Die Beteiligten haben die spätere Entstehung von Ausgleichsansprüchen durch die Schaffung einer entsprechenden Rechtsgrundlage auch subjektiv für möglich gehalten. Dass der den künftigen Anspruch abtretende Geschädigte die spätere Begründung eines Anspruchs nicht für völlig unwahrscheinlich hielt, sondern diese sogar als möglich ansah, wird bereits dadurch belegt, dass er zu diesem Zweck einen in der Bundesrepublik ansässigen Notar aufgesucht hat. Auch der Abtretungsempfänger (J… E…), der die für ihn bestimmte Ausfertigung der notariellen Urkunde aufbewahrte und später unter Hinweis darauf Ansprüche anmeldete, ging offenbar von deren Nutzen aus und nicht von der völligen Unwahrscheinlichkeit eines späteren Ausgleichs des seinem Vater zugefügten Unrechts.
Die abgetretene Forderung ist auch zumindest in bestimmbarer Weise bezeichnet worden. Dafür genügt es, wenn die künftige Forderung bereits bei der Abtretung so genau umschrieben wird, dass sie spätestens bei ihrer Entstehung nach Gegenstand, Umfang und Person des Schuldners bestimmbar bzw. als Einzelforderung individualisierbar ist (vgl. Rohe, in: Bamberger/Roth, a.a.O., § 398 Rn. 33). Das war hier der Fall. Zum Zeitpunkt der Entstehung des Ausgleichsanspruchs am 1. Dezember 1994 konnten weder an der Person des Schuldners noch nach Gegenstand und Umfang des Anspruchs Zweifel bestehen. Nach der Formulierung in der notariellen Abtretungserklärung vom 13. April 1965 wollte der Geschädigte sämtliche zukünftigen Entschädigungsansprüche, die sich aus der Enteignung des Rittergutes K… in Zukunft für ihn oder seine Erben ergeben sollten, gleich aus welchem Rechtsgrund abtreten. Diese umfassende Formulierung des Abtretungsgegenstandes schließt auch eine Auslegung der Erklärung dahin aus, dass dem Abtretungsempfänger lediglich die Geltendmachung von Lastenausgleichsansprüchen ermöglicht werden sollte.
*-*-*
AUFGABE:
Übersetze den folgenden Satz aus dem Auszug über die Abtretung künftiger Ansprüche ins Englische: „Zum Zeitpunkt der Entstehung des Ausgleichsanspruchs am 1. Dezember 1994 konnten weder an der Person des Schuldners noch nach Gegenstand und Umfang des Anspruchs Zweifel bestehen.“

BEREITGESTELLTES MATERIAL:
*-*-*
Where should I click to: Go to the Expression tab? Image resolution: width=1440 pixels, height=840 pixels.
*-*-*
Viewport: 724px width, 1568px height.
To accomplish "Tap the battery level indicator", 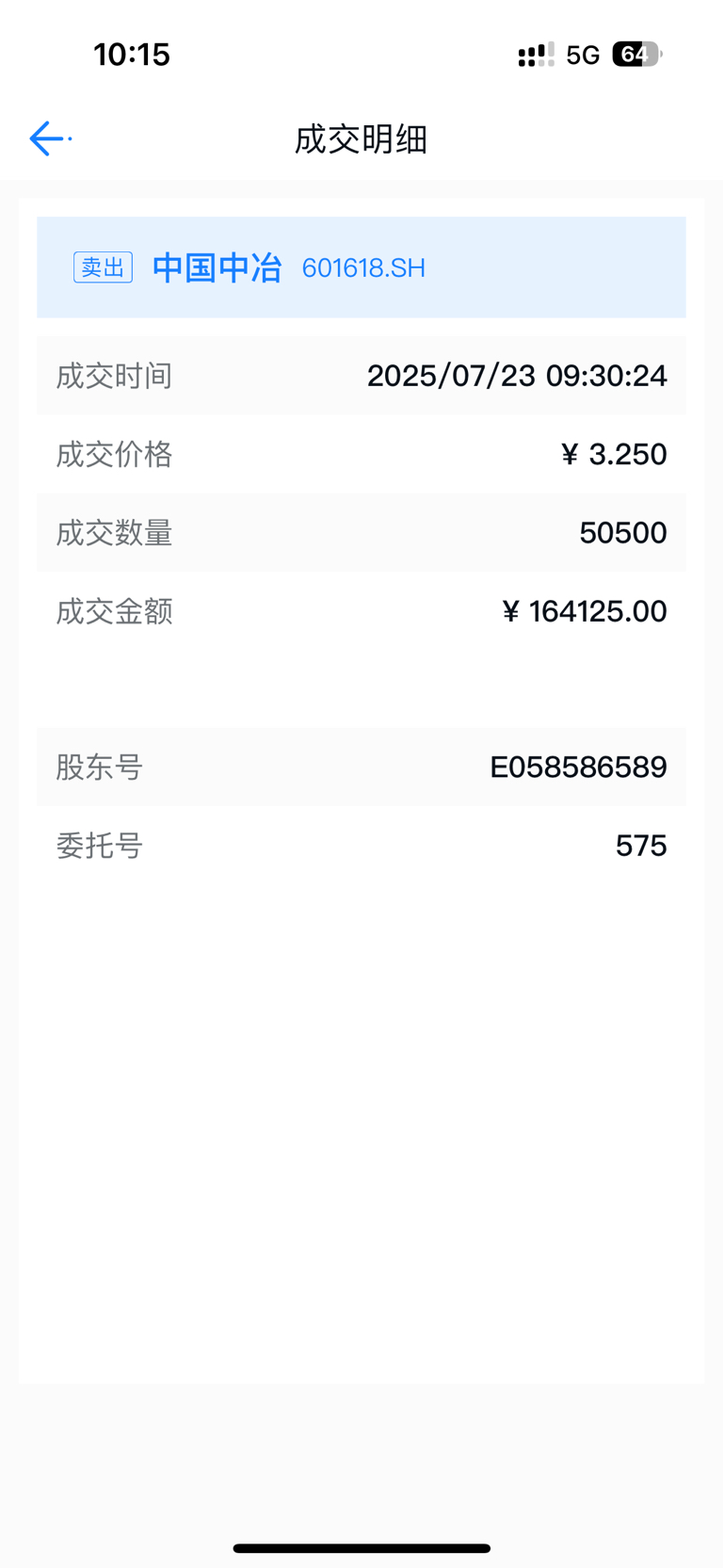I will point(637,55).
*-*-*
VOLLSTÄNDIGE ANTWORT:
At the time the compensation claim arose on December 1, 1994, there could be no doubt either as to the identity of the debtor or as to the subject matter and scope of the claim.